Last night I dreamt that my husband was diagnosed with metastatic melanoma.
He was lying on an exam table for some reason when the nurse spied a large, red spot on his head (he’s not bald, but in my dream he was!) and said “Oh my, that doesn’t look too good.” The doctor then looked and said “It’s a melanoma. I’ll take it off.”
Immediately the doctor excised the melanoma as well as some cervical (neck) lymph nodes, which were also cancerous. The melanoma had spread.
As I watched the operation, I thought Oh, please let this be a dream. I was sure it wasn’t.
My other line of thought during the dream was How much is this going to cost? Really. I was thinking of chemotherapy and our enormous deductible and the tens of thousands of dollars that must be required to treat such an ominous disease. I was wishing my husband or I had a job that offered a fabulous group health insurance plan with a low deductible, low co-pays, and a low out-of-pocket maximum.
Then I awoke and realized, thankfully, that I had been dreaming after all. (I also realized I am maybe too obsessed with the high cost of health care.)
But others face this nightmare as reality every day. They face not just a loved one being diagnosed with a life-threatening illness, but with finding the resources to pay for the life-saving treatment.
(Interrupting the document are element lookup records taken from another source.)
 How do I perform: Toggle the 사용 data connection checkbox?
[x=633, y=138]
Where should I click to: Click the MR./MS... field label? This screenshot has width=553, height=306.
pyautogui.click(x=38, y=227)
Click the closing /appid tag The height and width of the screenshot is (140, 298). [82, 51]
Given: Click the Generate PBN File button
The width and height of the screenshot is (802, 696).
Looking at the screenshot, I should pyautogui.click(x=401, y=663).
And the simple truth is that having health insurance does not necessarily shield one from financial hardship or bankruptcy.
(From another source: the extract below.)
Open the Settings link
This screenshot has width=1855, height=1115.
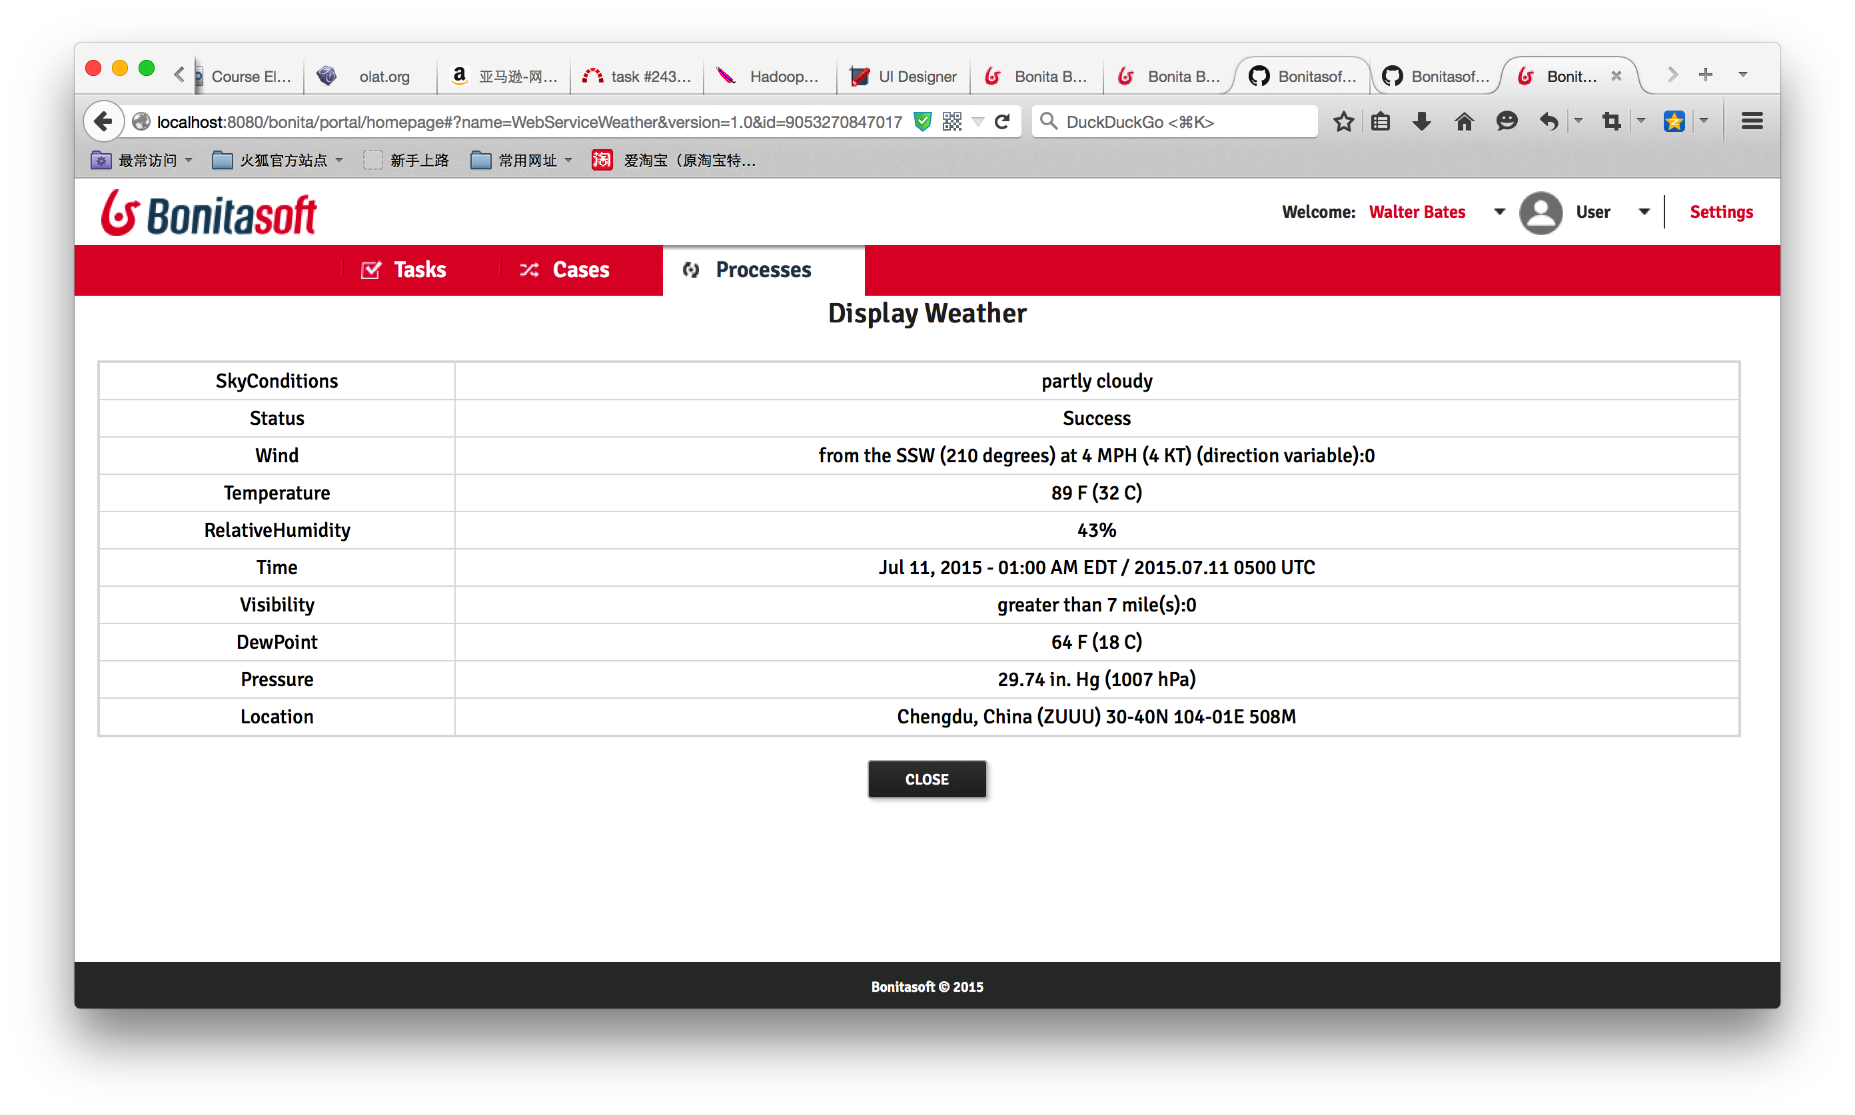[x=1720, y=212]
Why? Because insurance plans are not created equally. Health insurance through a large group, such as an employer, offers plans with the lowest monthly premiums and the lowest deductibles. The costs are lower because large groups of workers are relatively young and healthy.
Individual health plans, for the rest of us, vary from state to state, but in general have higher monthly premiums, higher deductibles, higher co-insurance, and offer less coverage. The costs are higher because the “risk pool” includes more unemployed and sick individuals.
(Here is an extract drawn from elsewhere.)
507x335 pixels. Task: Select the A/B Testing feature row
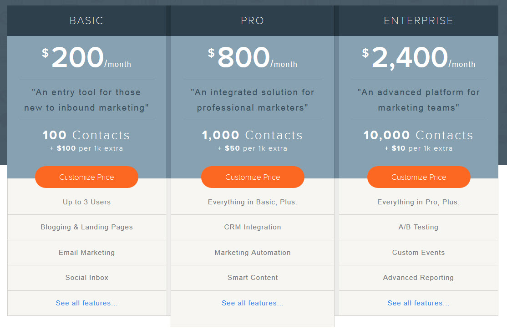click(x=419, y=227)
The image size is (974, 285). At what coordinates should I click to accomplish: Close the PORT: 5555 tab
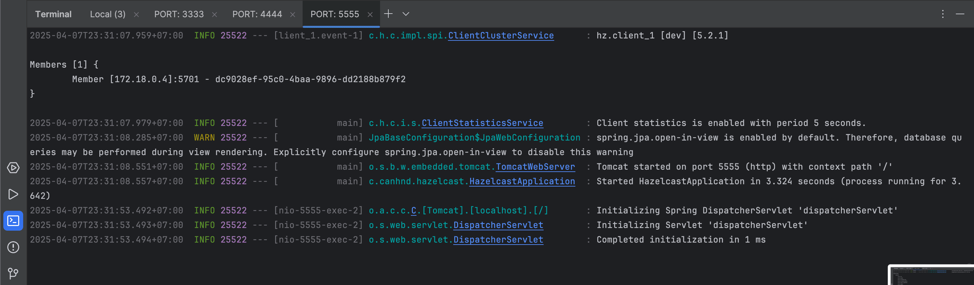(x=370, y=14)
If my melanoma nightmare became a reality, my family would be expected to pay $10,000 per calendar year towards treatment before the deductible and co-insurance requirements were satisfied.
In 2014, the Affordable Care Act (ACA) will attempt to lower the cost of individual health plans through the much talked about “exchanges.” Whether the exchanges will succeed or not is a matter of some debate.
What if we did away with employer-based health insurance entirely?
What if everyone–the healthy, young, working, “low risk” and the sick, old, unemployed “high risk”–belonged to one big “average risk” insurance pool?
Perhaps those now covered by an employer plan would pay more on average, but no one would again need fear losing their health insurance because they lost their job or chose to change their job.
The real nightmare is the control that the high cost of health care wields over our lives, isn’t it?